Irregular RNA splicing curtails postsynaptic gephyrin in the cornu ammonis of patients with epilepsy


  • B. Foerstera
  • A.A. Belaidi
  • R. Juettner
  • C. Bernert
  • M. Tsokos
  • T.N. Lehmann
  • P. Horn
  • C. Dehnicke
  • G. Schwarz
  • J.C. Meier


  • Brain


  • Brain 133 (Pt12): 3778-3794


  • Anomalous hippocampal inhibition is involved in temporal lobe epilepsy, and reduced gephyrin immunoreactivity in the temporal lobe epilepsy hippocampus has been reported recently. However, the mechanisms responsible for curtailing postsynaptic gephyrin scaffolds are poorly understood. Here, we have investigated gephyrin expression in the hippocampus of patients with intractable temporal lobe epilepsy. Immunohistochemical and western blot analyses revealed irregular gephyrin expression in the cornu ammonis of patients with temporal lobe epilepsy and four abnormally spliced gephyrins lacking several exons in their G-domains were isolated.
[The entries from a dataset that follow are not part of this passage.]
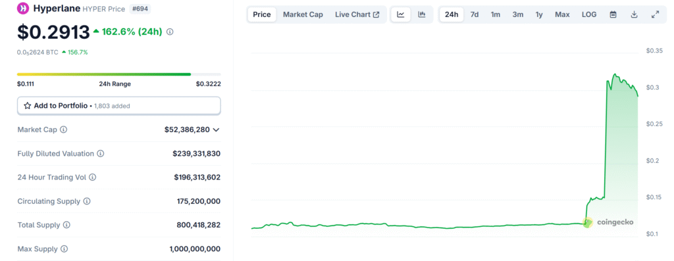This screenshot has width=674, height=261.
Task: Click info icon beside Fully Diluted Valuation
Action: 101,154
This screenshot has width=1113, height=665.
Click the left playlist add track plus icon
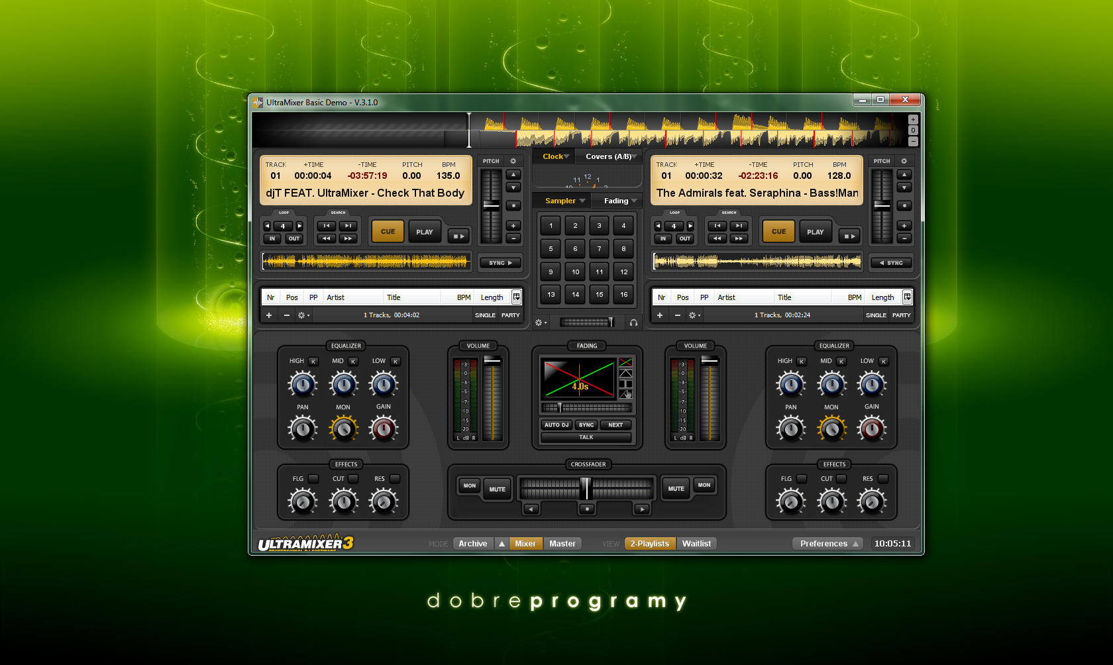[269, 315]
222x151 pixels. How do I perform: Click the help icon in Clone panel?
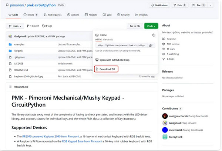point(154,35)
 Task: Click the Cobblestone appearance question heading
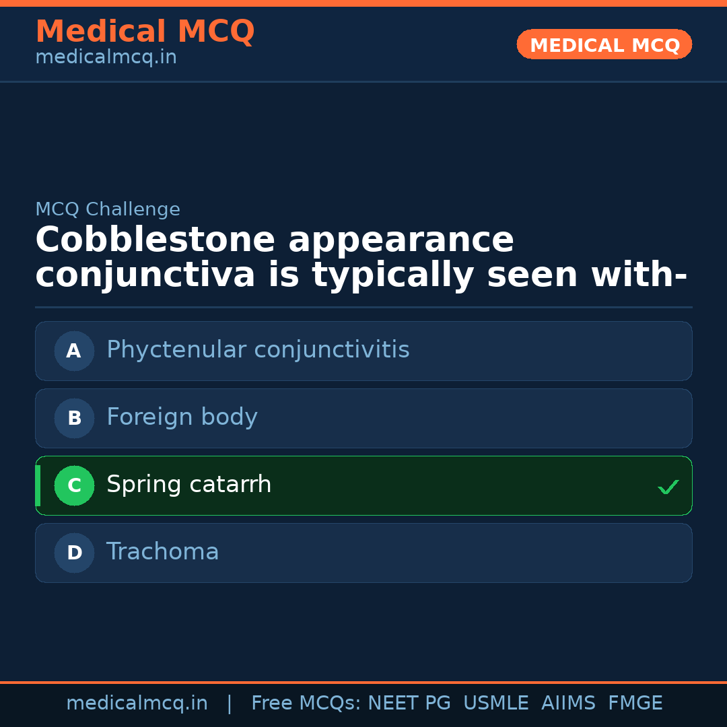(x=361, y=258)
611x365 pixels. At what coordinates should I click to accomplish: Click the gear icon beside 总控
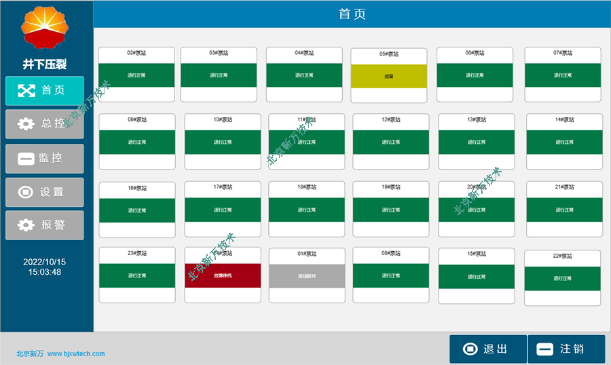26,124
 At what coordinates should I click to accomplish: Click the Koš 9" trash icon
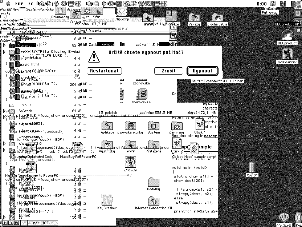[x=252, y=167]
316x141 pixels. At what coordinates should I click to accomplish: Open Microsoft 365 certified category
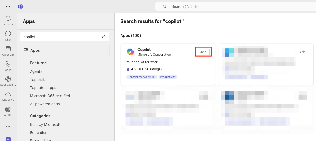50,96
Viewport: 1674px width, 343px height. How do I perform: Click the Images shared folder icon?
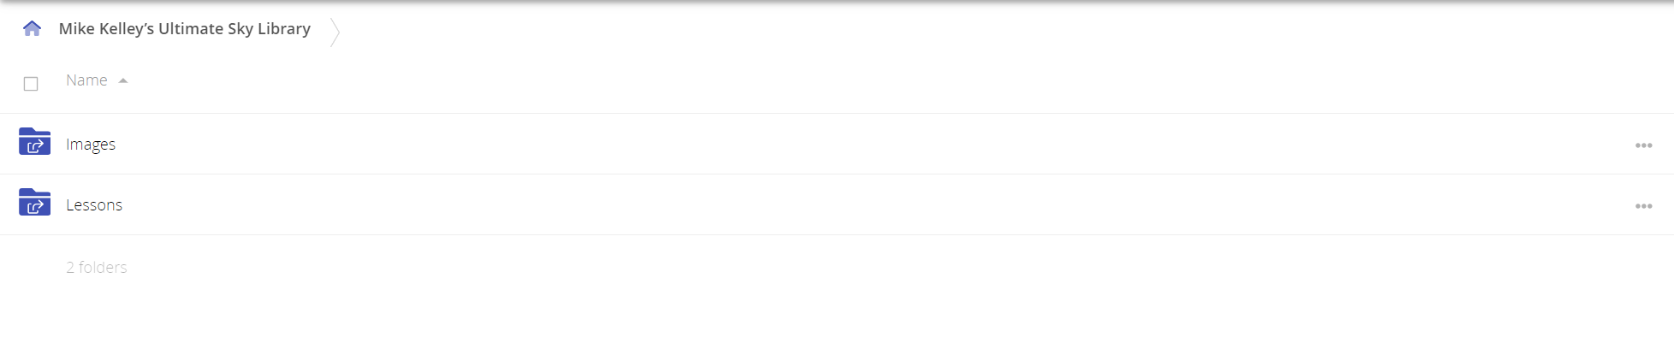pyautogui.click(x=34, y=141)
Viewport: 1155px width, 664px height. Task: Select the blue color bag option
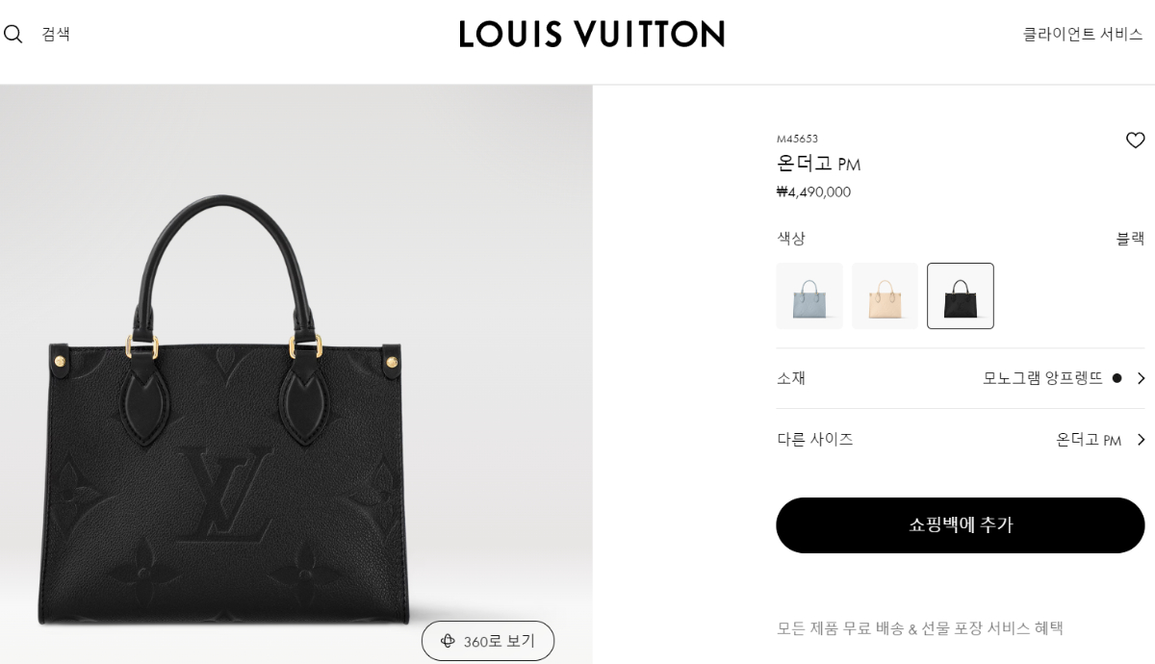pyautogui.click(x=809, y=296)
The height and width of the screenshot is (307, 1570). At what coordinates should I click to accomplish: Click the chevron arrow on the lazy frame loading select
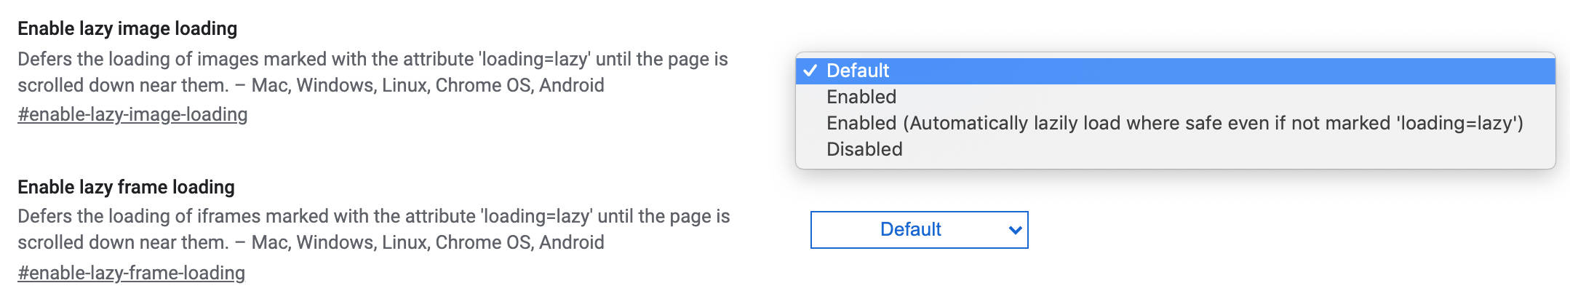1015,230
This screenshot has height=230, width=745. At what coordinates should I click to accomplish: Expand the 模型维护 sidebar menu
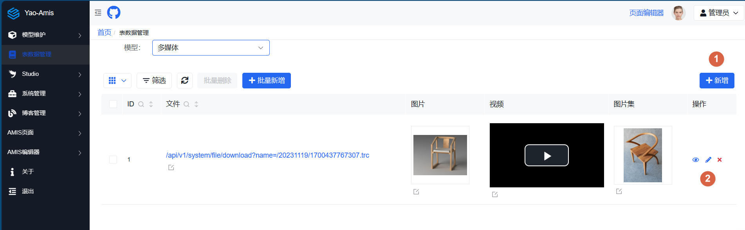[x=45, y=35]
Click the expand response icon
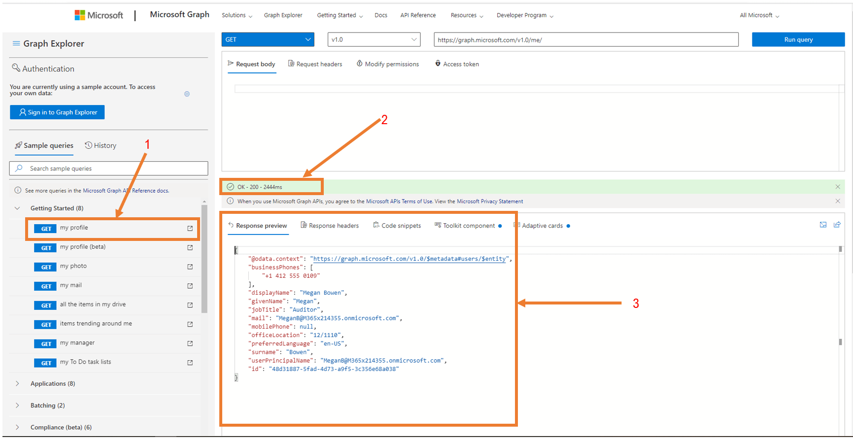This screenshot has width=853, height=438. point(823,225)
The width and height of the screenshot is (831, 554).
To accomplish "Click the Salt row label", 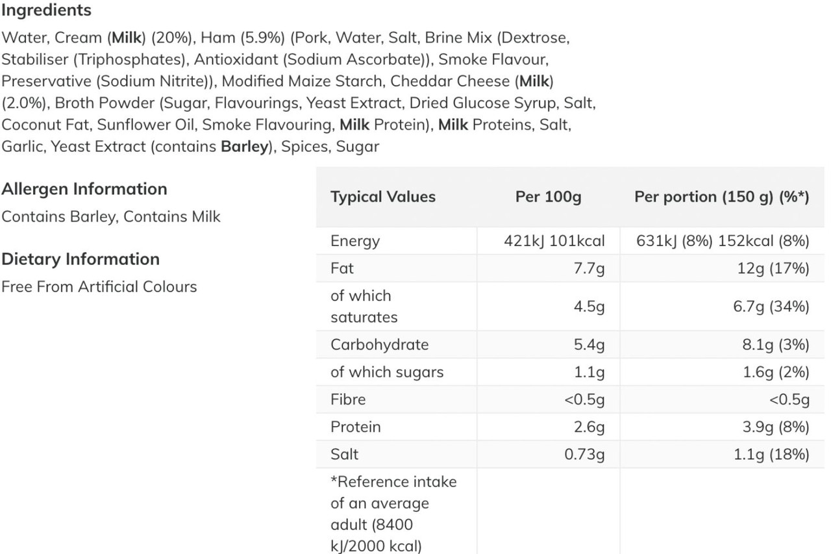I will [x=344, y=454].
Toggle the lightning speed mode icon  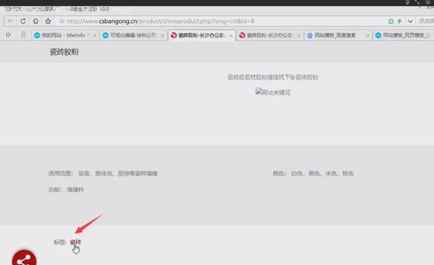point(399,21)
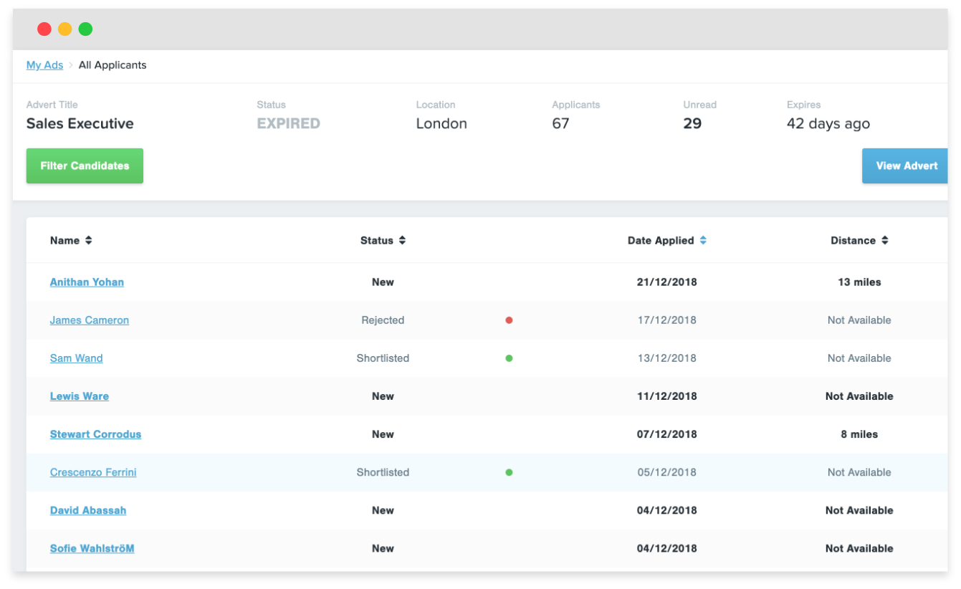Click the green maximize window button
961x589 pixels.
85,29
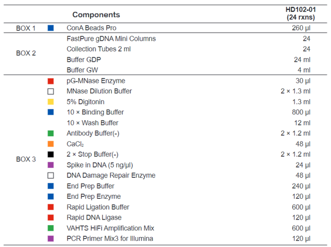Click the blue square beside ConA Beads Pro
Viewport: 331px width, 247px height.
(x=51, y=28)
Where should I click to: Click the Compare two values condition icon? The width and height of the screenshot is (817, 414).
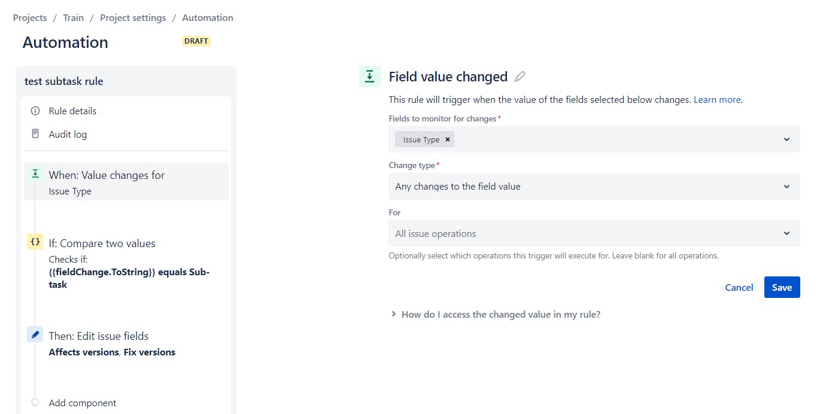(34, 242)
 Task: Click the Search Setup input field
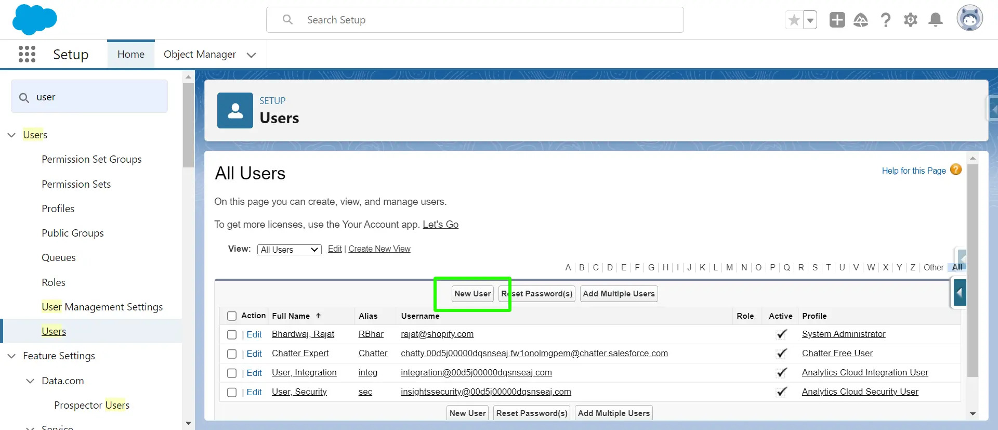[x=475, y=20]
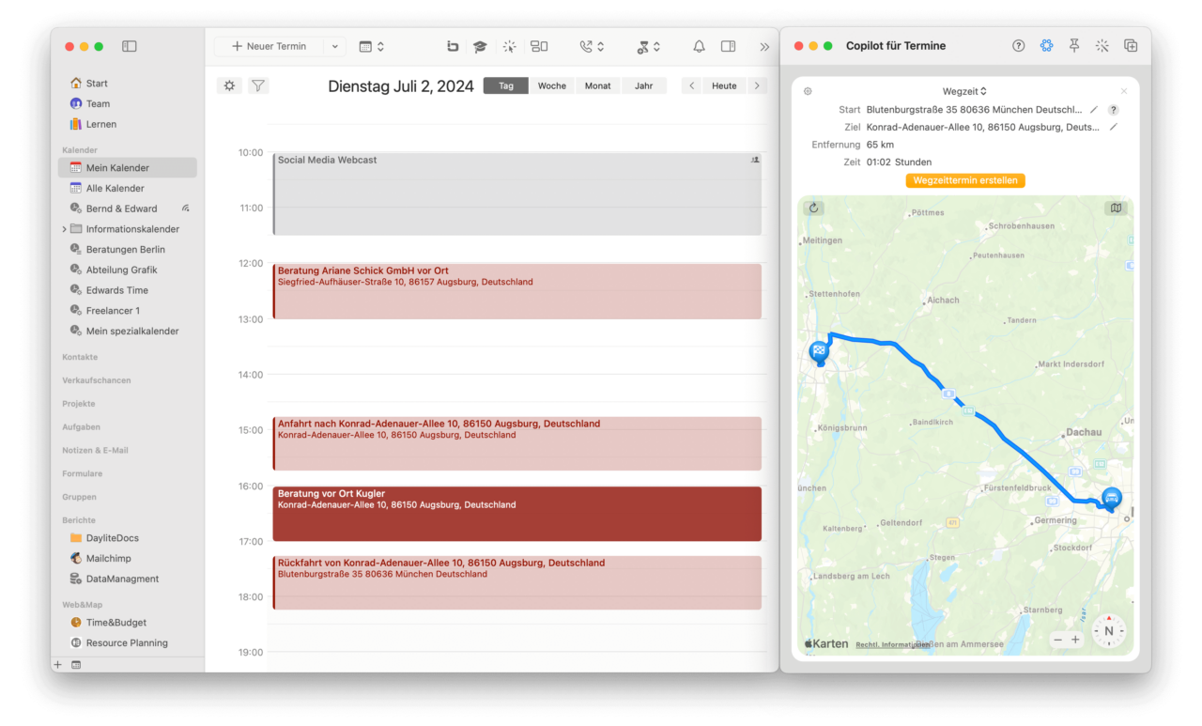Open the Neuer Termin dropdown arrow
Screen dimensions: 1202x726
[334, 45]
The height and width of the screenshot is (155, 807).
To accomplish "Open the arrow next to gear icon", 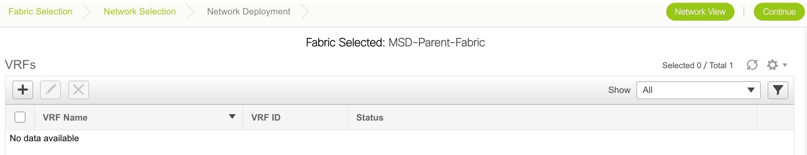I will 785,65.
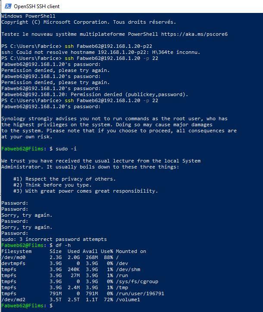Click the "sudo: 3 incorrect password attempts" line
263x312 pixels.
pos(54,239)
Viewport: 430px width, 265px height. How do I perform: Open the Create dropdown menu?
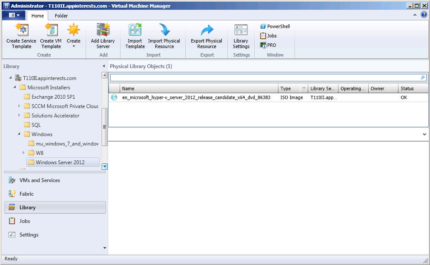[x=74, y=42]
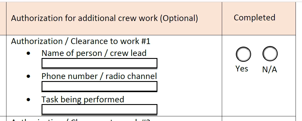Click the Task being performed label text
Image resolution: width=302 pixels, height=121 pixels.
tap(83, 99)
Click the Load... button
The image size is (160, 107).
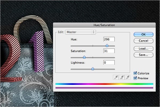point(143,49)
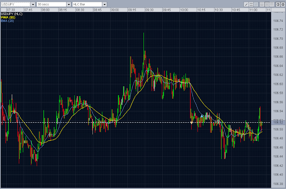
Task: Select the trend line drawing tool
Action: pyautogui.click(x=246, y=4)
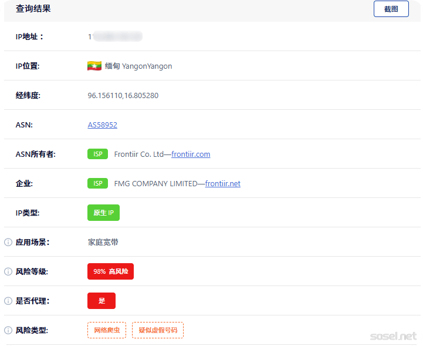Click the red 98% 高风险 badge
Viewport: 423px width, 346px height.
tap(110, 271)
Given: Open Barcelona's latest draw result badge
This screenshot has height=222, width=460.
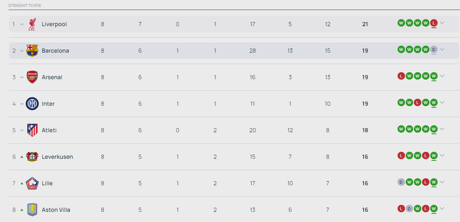Looking at the screenshot, I should point(434,49).
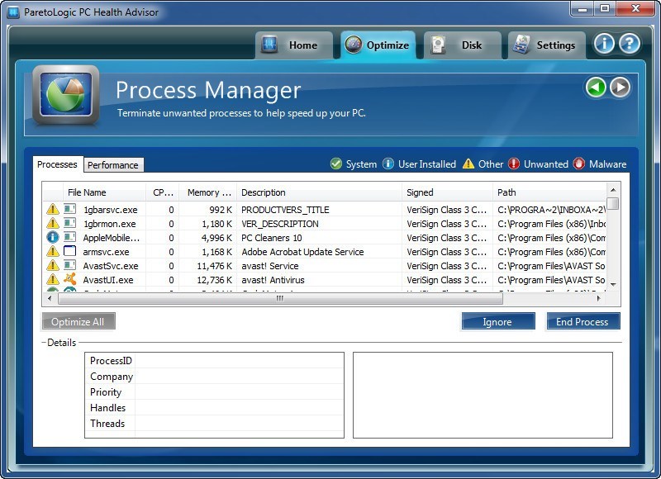Screen dimensions: 661x479
Task: Click the Optimize All button
Action: 78,321
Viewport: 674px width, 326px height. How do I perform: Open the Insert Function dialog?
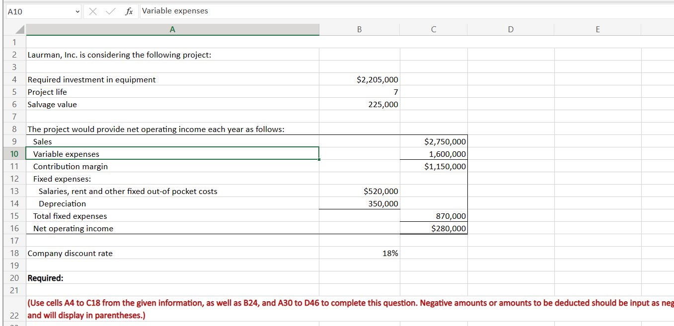pos(130,11)
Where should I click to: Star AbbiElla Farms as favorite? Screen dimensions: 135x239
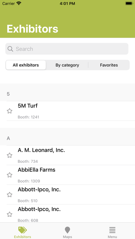pos(10,175)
Identified temporal lobe epilepsy gephyrins have oligomerization deficits and they curtail hippocampal postsynaptic gephyrin and GABA(A) receptor α2 while interacting with regularly spliced gephyrins. We found that cellular stress (alkalosis and hyperthermia) induces exon skipping in gephyrin messenger RNA, which is responsible for curtailed postsynaptic gephyrin and GABA(A) receptor α2 scaffolds. Accordingly, we did not obtain evidence for gephyrin gene mutations in patients with temporal lobe epilepsy. Cellular stress such as alkalosis, for example arising from seizure activity, could thus facilitate the development of temporal lobe epilepsy by reducing GABA(A) receptor α2-mediated hippocampal synaptic transmission selectively in the cornu ammonis.